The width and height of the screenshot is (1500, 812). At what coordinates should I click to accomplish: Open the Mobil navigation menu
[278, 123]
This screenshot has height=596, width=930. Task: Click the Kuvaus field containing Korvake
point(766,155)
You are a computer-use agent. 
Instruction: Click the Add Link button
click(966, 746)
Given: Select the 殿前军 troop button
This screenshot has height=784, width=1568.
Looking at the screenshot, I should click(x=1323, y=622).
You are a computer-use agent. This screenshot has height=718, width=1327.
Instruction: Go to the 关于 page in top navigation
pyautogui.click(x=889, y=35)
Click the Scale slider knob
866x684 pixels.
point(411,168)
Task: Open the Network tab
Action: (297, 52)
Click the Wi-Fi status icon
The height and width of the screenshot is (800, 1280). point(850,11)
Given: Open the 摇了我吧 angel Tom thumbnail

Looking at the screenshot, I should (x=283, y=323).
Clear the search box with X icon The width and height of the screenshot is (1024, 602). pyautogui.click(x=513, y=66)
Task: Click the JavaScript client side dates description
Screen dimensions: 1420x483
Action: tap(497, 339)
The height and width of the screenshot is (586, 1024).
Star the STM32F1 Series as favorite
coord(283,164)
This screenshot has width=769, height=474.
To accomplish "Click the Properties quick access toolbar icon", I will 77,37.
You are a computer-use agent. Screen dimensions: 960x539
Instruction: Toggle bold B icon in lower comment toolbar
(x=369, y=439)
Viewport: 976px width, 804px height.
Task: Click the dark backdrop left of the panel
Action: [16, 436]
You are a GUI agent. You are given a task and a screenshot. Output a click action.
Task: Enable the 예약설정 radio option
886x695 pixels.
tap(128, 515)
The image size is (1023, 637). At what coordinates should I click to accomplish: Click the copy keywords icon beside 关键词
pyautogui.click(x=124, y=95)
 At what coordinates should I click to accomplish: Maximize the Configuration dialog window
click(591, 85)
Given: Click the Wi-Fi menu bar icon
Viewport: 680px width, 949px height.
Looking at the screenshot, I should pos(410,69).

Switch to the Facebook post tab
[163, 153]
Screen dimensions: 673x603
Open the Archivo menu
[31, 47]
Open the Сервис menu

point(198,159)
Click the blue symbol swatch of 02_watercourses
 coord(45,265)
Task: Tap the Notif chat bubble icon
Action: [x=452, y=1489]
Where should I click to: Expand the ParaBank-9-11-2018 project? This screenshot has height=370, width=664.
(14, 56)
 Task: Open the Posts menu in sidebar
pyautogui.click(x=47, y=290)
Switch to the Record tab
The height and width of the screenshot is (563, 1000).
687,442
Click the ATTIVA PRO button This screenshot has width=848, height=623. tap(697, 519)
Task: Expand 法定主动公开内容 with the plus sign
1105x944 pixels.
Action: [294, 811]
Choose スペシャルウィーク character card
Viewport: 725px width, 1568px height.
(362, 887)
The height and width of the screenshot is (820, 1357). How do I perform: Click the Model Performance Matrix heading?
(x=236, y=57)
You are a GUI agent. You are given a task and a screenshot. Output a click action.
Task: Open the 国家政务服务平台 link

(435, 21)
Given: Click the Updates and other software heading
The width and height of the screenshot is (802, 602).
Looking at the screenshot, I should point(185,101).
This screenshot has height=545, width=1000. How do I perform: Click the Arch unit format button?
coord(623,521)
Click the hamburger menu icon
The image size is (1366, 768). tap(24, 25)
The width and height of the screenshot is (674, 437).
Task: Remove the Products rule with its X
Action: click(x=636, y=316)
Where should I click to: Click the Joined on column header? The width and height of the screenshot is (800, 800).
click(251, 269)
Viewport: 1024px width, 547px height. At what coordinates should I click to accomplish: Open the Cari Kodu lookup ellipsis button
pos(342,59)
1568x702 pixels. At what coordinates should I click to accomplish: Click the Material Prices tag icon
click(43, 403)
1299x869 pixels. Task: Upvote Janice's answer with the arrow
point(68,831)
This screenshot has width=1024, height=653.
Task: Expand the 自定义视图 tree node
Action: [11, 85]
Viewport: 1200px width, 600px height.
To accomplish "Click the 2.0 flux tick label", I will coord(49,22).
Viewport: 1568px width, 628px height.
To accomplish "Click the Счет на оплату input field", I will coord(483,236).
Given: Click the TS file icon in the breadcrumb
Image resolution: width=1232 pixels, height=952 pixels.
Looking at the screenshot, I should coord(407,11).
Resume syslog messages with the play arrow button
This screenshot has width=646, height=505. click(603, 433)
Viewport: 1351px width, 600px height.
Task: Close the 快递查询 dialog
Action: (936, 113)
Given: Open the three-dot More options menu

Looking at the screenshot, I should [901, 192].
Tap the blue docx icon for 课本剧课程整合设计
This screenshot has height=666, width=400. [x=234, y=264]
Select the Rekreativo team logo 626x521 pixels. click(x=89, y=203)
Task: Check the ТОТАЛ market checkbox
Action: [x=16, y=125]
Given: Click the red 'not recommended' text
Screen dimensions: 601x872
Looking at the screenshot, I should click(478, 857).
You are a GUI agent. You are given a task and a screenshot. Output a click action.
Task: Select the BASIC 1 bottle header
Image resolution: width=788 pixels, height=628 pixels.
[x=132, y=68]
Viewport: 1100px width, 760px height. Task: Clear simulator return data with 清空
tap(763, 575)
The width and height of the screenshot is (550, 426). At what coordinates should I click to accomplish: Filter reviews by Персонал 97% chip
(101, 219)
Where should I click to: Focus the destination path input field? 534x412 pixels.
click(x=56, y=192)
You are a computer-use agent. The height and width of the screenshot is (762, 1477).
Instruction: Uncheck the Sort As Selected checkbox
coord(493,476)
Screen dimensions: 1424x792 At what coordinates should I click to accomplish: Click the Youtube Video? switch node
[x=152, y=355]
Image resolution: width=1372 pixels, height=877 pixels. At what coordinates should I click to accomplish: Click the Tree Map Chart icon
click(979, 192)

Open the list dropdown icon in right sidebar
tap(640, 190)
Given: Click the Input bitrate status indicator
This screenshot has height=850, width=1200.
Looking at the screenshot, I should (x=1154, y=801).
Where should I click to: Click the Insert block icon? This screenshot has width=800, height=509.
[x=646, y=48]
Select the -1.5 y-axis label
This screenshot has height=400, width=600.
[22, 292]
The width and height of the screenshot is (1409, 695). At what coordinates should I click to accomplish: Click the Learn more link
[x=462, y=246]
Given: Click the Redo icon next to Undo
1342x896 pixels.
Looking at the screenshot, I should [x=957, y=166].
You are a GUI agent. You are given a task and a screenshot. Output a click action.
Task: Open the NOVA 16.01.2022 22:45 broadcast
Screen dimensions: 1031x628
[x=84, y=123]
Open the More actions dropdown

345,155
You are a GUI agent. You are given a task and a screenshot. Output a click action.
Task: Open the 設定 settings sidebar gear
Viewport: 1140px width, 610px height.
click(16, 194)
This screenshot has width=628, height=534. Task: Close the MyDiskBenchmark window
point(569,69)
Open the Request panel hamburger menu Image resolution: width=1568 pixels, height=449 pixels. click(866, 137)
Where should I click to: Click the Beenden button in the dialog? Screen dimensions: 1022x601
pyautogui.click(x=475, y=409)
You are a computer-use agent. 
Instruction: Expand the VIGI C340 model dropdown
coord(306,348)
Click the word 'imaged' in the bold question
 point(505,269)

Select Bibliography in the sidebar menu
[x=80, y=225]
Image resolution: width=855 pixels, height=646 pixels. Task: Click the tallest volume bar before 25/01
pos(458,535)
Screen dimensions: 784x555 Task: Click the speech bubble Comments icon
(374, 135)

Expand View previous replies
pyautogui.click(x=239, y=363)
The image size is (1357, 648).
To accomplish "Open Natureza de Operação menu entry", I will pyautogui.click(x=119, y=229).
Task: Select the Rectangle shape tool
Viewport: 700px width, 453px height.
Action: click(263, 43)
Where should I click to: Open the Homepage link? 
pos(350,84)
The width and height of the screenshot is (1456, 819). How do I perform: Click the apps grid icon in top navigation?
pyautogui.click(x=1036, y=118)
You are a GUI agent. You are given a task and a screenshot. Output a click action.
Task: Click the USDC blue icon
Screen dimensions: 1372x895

→ **TASK**
What is needed is a single number: how many lines of the data contain the word "computer".

→ **REPLY**
5